Google Research released TurboQuant on March 25, 2026, a software-only algorithm suite that compresses the key-value cache in large language models by up to six times while delivering an eight-fold performance improvement in computing attention. The technique requires no retraining, works on any existing model, and can cut enterprise AI serving costs by more than 50 percent.
The KV cache is one of the primary bottlenecks in running large language models at scale. Every time an LLM generates text, it stores key-value pairs for all previous tokens in the conversation, consuming memory that grows linearly with context length. For models handling long documents or multi-turn conversations, this cache can consume more GPU memory than the model weights themselves. TurboQuant compresses the cache to just three bits per value, down from the standard 16 bits.
The algorithm combines two mathematical frameworks. PolarQuant converts data vectors into polar coordinates to eliminate memory overhead from outlier values that normally force quantization schemes to reserve extra bits. Quantized Johnson-Lindenstrauss, or QJL, applies a one-bit random projection that acts as an error-checking layer, catching accuracy losses from the extreme compression. Together, they maintain model quality while dramatically reducing memory footprint.

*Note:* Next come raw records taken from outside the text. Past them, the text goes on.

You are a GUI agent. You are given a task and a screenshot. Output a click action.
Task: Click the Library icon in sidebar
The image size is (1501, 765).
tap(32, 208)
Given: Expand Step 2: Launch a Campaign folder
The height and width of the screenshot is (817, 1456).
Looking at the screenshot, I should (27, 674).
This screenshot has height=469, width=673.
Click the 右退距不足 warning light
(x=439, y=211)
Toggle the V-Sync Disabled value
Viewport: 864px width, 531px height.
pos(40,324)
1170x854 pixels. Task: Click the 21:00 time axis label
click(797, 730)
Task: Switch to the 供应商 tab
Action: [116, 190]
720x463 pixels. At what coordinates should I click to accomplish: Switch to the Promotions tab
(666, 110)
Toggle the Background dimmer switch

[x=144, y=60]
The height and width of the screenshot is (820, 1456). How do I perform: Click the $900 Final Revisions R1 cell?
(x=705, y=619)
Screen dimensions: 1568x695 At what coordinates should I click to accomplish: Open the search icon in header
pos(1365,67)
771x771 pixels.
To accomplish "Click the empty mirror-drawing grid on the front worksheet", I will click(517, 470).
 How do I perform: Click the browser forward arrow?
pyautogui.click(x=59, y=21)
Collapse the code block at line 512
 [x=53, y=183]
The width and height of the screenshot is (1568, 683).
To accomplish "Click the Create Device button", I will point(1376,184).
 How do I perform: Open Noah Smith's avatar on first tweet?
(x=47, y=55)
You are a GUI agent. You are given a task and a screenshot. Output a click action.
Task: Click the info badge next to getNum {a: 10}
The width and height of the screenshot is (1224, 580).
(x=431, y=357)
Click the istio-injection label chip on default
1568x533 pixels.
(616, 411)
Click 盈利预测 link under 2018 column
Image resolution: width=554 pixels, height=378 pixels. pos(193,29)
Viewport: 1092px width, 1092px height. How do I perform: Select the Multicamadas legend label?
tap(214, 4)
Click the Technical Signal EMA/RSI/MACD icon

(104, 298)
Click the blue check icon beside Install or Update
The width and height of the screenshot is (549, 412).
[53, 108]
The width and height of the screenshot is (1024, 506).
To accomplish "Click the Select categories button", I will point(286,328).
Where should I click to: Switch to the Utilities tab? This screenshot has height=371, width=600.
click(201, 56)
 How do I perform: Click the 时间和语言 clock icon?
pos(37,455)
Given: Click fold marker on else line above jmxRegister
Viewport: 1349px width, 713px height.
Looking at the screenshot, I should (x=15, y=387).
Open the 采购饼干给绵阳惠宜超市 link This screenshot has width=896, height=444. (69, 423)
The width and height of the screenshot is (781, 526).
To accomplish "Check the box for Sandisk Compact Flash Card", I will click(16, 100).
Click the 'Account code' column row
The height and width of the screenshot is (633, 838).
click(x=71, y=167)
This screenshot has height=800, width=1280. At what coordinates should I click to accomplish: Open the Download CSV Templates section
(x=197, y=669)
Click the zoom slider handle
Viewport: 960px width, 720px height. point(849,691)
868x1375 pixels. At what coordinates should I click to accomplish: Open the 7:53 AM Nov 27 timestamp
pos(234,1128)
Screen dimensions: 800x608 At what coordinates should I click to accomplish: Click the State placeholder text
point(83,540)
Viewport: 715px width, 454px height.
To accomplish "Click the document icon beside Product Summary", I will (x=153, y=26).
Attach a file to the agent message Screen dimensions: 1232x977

On NVIDIA H100 accelerators, TurboQuant’s four-bit implementation achieved an eight-times performance boost in attention computation. The practical impact for enterprises running AI inference at scale is substantial: the same GPU fleet can serve significantly more concurrent users, or organizations can achieve the same throughput with fewer GPUs. For companies spending millions monthly on AI infrastructure, a 50 percent cost reduction changes the economics of which use cases are viable.
The market registered the implications quickly. Stock prices for major memory suppliers including Micron, Western Digital, and SanDisk declined following the announcement, reflecting investor concern that algorithmic efficiency improvements could dampen demand for High Bandwidth Memory. If software can achieve similar throughput gains to what previously required hardware upgrades, the growth trajectory for AI memory chips faces a new variable.
TurboQuant also enhances vector search — the similarity-matching technology that powers Google Search, YouTube recommendations, and advertising targeting. Community adoption has already begun, with developers porting the algorithm to MLX for Apple Silicon and llama.cpp for local AI inference. Both PolarQuant and QJL will be presented at AISTATS 2026 in Tangier, and TurboQuant itself will appear at ICLR 2026 in Rio de Janeiro.